- REQUIREMENTS
Please express every line of the records below as a numbered list, leaving out blank lines and pictures.

Coordinate data for items
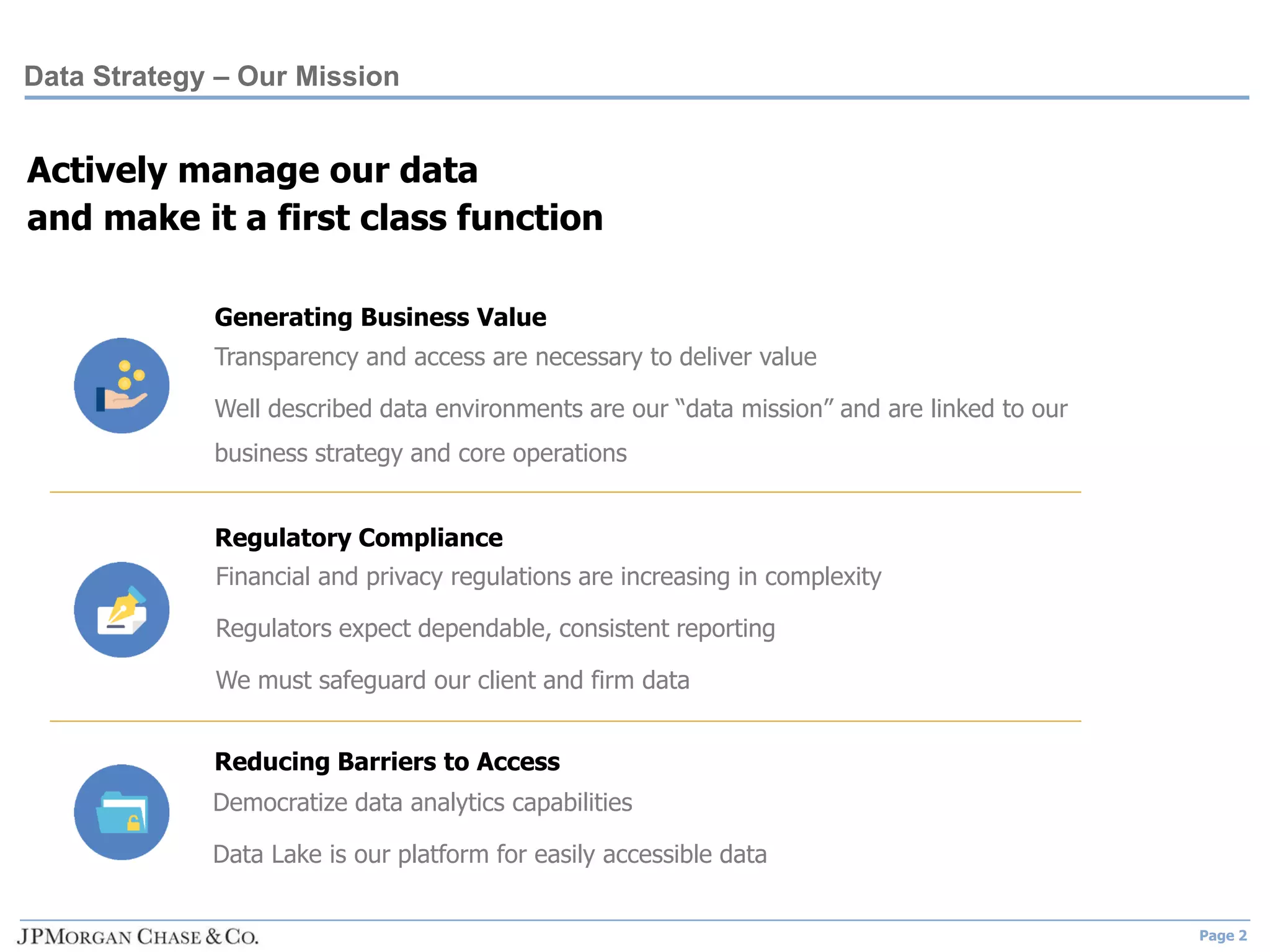Click the "Democratize data analytics capabilities" line

pos(422,803)
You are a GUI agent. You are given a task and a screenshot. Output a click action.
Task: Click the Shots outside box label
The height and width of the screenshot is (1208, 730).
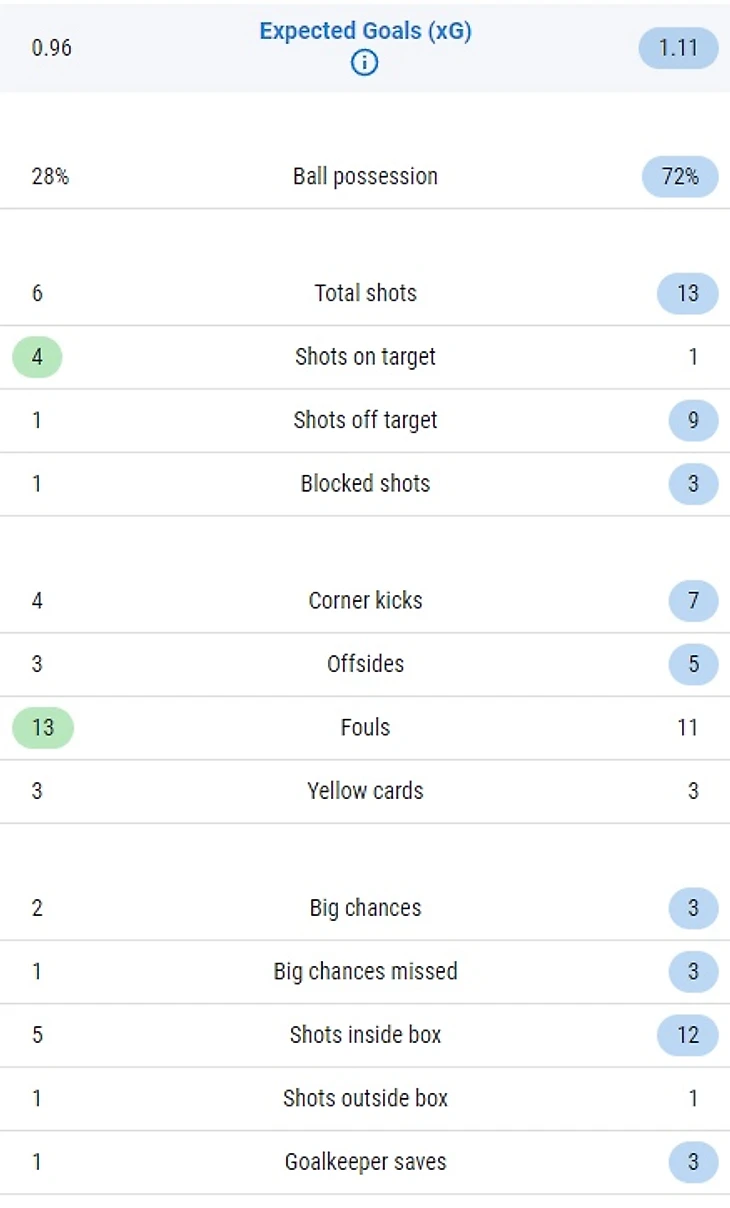click(365, 1098)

- SOLVED PROBLEM
1. Click the "Democratize data analytics capabilities" line
2. pos(422,803)
3. You are a GUI agent. You are given a task and a screenshot. Output a click action.
4. Task: Click the Shots outside box label
5. The height and width of the screenshot is (1208, 730).
6. click(365, 1098)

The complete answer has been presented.